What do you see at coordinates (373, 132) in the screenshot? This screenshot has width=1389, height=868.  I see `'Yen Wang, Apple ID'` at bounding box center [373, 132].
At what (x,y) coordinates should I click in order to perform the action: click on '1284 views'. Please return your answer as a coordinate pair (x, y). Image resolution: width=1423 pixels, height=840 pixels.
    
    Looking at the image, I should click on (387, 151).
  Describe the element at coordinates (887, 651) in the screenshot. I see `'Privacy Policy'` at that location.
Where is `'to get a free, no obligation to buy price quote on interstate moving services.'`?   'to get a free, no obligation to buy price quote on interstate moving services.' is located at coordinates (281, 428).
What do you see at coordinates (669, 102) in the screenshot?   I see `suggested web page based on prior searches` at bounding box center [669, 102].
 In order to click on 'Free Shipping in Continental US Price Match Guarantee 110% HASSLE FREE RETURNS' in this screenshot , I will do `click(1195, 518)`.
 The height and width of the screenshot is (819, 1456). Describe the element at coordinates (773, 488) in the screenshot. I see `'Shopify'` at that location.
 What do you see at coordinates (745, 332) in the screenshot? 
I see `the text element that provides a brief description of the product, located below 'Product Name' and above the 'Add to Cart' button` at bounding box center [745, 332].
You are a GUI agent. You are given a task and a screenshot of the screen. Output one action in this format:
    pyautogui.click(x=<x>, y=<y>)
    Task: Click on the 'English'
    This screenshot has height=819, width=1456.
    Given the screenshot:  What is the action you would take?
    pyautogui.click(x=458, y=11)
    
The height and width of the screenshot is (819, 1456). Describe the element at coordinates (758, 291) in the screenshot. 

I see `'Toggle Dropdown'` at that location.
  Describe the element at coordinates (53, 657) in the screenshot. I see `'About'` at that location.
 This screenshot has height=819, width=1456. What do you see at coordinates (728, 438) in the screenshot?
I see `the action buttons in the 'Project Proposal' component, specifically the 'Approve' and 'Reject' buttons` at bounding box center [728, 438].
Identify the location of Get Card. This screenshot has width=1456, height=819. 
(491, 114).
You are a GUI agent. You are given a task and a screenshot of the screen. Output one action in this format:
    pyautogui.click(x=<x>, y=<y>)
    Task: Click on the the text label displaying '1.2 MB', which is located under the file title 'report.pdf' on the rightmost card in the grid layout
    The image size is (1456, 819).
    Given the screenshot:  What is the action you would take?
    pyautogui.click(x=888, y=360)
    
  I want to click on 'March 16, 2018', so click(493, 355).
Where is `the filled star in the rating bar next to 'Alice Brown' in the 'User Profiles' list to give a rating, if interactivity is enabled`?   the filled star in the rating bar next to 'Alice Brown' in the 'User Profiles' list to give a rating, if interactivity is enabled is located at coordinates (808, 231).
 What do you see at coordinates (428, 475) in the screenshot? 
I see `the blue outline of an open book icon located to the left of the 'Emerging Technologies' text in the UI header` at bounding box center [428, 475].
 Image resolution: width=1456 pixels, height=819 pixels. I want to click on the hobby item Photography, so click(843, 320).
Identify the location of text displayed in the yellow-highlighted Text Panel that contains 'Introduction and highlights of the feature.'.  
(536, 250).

:: The request ::
Turn every line of the records above into a JSON list of strings, one string per line, and leave out the blank lines.

:: Task answer ::
[
  "What do you see at coordinates (373, 132) in the screenshot? This screenshot has width=1389, height=868.  I see `'Yen Wang, Apple ID'` at bounding box center [373, 132].",
  "At what (x,y) coordinates should I click in order to perform the action: click on '1284 views'. Please return your answer as a coordinate pair (x, y). Image resolution: width=1423 pixels, height=840 pixels.",
  "    Looking at the image, I should click on (387, 151).",
  "  Describe the element at coordinates (887, 651) in the screenshot. I see `'Privacy Policy'` at that location.",
  "Where is `'to get a free, no obligation to buy price quote on interstate moving services.'`?   'to get a free, no obligation to buy price quote on interstate moving services.' is located at coordinates (281, 428).",
  "What do you see at coordinates (669, 102) in the screenshot?   I see `suggested web page based on prior searches` at bounding box center [669, 102].",
  " In order to click on 'Free Shipping in Continental US Price Match Guarantee 110% HASSLE FREE RETURNS' in this screenshot , I will do `click(1195, 518)`.",
  " The height and width of the screenshot is (819, 1456). Describe the element at coordinates (773, 488) in the screenshot. I see `'Shopify'` at that location.",
  " What do you see at coordinates (745, 332) in the screenshot? ",
  "I see `the text element that provides a brief description of the product, located below 'Product Name' and above the 'Add to Cart' button` at bounding box center [745, 332].",
  "You are a GUI agent. You are given a task and a screenshot of the screen. Output one action in this format:",
  "    pyautogui.click(x=<x>, y=<y>)",
  "    Task: Click on the 'English'",
  "    This screenshot has height=819, width=1456.",
  "    Given the screenshot:  What is the action you would take?",
  "    pyautogui.click(x=458, y=11)",
  "The height and width of the screenshot is (819, 1456). Describe the element at coordinates (758, 291) in the screenshot. ",
  "I see `'Toggle Dropdown'` at that location.",
  "  Describe the element at coordinates (53, 657) in the screenshot. I see `'About'` at that location.",
  " This screenshot has height=819, width=1456. What do you see at coordinates (728, 438) in the screenshot?",
  "I see `the action buttons in the 'Project Proposal' component, specifically the 'Approve' and 'Reject' buttons` at bounding box center [728, 438].",
  "Identify the location of Get Card. This screenshot has width=1456, height=819. ",
  "(491, 114).",
  "You are a GUI agent. You are given a task and a screenshot of the screen. Output one action in this format:",
  "    pyautogui.click(x=<x>, y=<y>)",
  "    Task: Click on the the text label displaying '1.2 MB', which is located under the file title 'report.pdf' on the rightmost card in the grid layout",
  "    The image size is (1456, 819).",
  "    Given the screenshot:  What is the action you would take?",
  "    pyautogui.click(x=888, y=360)",
  "  I want to click on 'March 16, 2018', so click(493, 355).",
  "Where is `the filled star in the rating bar next to 'Alice Brown' in the 'User Profiles' list to give a rating, if interactivity is enabled`?   the filled star in the rating bar next to 'Alice Brown' in the 'User Profiles' list to give a rating, if interactivity is enabled is located at coordinates (808, 231).",
  " What do you see at coordinates (428, 475) in the screenshot? ",
  "I see `the blue outline of an open book icon located to the left of the 'Emerging Technologies' text in the UI header` at bounding box center [428, 475].",
  " Image resolution: width=1456 pixels, height=819 pixels. I want to click on the hobby item Photography, so click(843, 320).",
  "Identify the location of text displayed in the yellow-highlighted Text Panel that contains 'Introduction and highlights of the feature.'.  ",
  "(536, 250)."
]